Sitokinler, hücreler arası iletişimi sağlayan kimyasal aracılardır. İmmün ve inflamatuar olaylara katılan hücrelerin etkinliklerinin arttırılması amacıyla, uyarılmış lenfositler, monositler ve makrofajlar ile diğer bazı hücreler tarafından sentezlenen peptid veya glikoprotein yapısında çözünebilen maddelerdir. Aktif T lenfositleri tarafından sentezlenip salınan sitokinlere lenfokin, aktif monosit/makrofaj ve diğer bazı hücreler tarafından sentezlenip salınan sitokinlere monokin ve lökositler arasında etkileşim yapan sitokinlere de interlökin denmektedir (6).



2.1.1.6. İnterferon

İnterferonlar vücuttaki pek çok hücre tarafından üretilirler ve antiviral etkiye sahip proteinlerdir. Görevleri, sinyalleri hücreden hücreye iletmektir. Bir hücre, diğer hücrelerden gelen interferonları algılar ve hücredeki viral replikasyonu engelleyecek proteinler üretir (1).



2.1.2. İMMÜN SİSTEMİN İŞLEYİŞİ

Konağa yabancı olup antikorlarla tepki veren moleküller “antijen”, bağışıklık sistemini uyaran tüm moleküller de "immünojen" olarak adlandırılmaktadır. Canlı, koruyucu elemanlarıyla öncelikle yapısına yabancı olan antijenlerin vücuda girmesini engeller. Bu koruma, tabaka tabaka arttırılmış bir sistemdir (2).

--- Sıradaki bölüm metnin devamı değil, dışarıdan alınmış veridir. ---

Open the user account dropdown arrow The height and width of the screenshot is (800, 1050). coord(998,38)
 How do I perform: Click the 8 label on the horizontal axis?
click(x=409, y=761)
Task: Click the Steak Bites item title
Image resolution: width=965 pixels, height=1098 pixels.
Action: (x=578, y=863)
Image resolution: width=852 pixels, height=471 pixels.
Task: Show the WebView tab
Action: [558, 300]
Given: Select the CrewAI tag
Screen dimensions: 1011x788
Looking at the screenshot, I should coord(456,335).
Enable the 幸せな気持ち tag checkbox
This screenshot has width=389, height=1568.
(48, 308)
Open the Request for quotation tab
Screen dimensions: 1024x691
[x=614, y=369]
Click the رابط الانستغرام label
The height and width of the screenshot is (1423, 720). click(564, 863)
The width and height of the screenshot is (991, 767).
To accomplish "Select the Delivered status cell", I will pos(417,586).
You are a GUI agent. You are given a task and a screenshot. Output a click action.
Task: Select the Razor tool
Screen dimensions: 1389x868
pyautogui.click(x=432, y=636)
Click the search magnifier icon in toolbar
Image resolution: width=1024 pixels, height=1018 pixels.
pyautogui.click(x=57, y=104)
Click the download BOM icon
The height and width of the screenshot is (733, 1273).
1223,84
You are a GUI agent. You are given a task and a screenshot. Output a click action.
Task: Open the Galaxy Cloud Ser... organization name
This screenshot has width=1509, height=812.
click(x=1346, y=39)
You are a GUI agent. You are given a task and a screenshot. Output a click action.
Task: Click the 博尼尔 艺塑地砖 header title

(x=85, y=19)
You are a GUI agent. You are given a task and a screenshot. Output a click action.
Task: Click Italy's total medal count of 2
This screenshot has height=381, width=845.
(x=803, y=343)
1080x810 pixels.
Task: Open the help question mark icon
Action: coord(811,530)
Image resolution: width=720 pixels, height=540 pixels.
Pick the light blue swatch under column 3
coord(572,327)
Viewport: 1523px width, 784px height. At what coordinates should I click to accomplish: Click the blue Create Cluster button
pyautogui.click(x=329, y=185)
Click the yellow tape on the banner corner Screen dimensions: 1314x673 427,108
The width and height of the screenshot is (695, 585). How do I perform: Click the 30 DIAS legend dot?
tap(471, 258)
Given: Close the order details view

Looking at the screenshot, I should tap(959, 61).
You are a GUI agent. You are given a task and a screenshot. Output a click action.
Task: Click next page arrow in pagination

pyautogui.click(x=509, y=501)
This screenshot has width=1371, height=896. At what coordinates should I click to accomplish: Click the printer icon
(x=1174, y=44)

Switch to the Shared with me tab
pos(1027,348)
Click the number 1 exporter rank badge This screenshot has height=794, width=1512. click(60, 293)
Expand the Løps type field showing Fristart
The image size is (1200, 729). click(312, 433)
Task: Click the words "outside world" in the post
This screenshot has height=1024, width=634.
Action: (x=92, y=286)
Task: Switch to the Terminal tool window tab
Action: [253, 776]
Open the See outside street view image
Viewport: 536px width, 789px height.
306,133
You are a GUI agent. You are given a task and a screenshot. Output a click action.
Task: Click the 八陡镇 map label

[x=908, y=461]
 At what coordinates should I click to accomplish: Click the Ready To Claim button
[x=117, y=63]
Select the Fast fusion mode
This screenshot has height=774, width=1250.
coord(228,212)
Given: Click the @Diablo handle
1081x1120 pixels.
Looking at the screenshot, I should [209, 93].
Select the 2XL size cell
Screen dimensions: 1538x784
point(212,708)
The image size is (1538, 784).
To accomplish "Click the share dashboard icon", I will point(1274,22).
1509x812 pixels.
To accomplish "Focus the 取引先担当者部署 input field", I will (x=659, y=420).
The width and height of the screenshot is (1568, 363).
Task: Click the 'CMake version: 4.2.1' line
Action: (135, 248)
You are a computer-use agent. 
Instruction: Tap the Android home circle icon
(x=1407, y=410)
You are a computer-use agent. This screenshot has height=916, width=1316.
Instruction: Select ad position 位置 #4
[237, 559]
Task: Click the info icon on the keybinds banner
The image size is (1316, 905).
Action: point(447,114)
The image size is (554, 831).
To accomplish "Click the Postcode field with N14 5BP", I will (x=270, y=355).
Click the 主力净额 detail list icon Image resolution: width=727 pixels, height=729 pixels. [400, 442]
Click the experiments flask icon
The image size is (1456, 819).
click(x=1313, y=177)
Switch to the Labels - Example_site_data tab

Herhangi bir antijen ilk engel olan deri, solunum ve sindirim sistemi gibi yüzey bariyerlerini geçerse, hemen ikinci savunma sistemi harekete geçer ve nötrofiller, makrofajlar, lenfositler gibi savunma hücreleri ve molekülleri devreye girerler. İlk aşamada, öncü hücreler olan nötrofiller ve makrofajlar antijenleri yok etmeye çalışırlar (10).

Doğal bağışıklık sistemi başarılı olamazsa, kazanılmış bağışıklık sisteminin temel hücreleri olan B ve T lenfositler devreye girer. Böylece oldukça karmaşık olan bir zincir sistemi tetiklenir. Antijen varlığını haber alan T hücreleri, diğer savunma hücrelerini bunlara bağlı gelişen birçok biyokimyasal kaskadı tetikler (13).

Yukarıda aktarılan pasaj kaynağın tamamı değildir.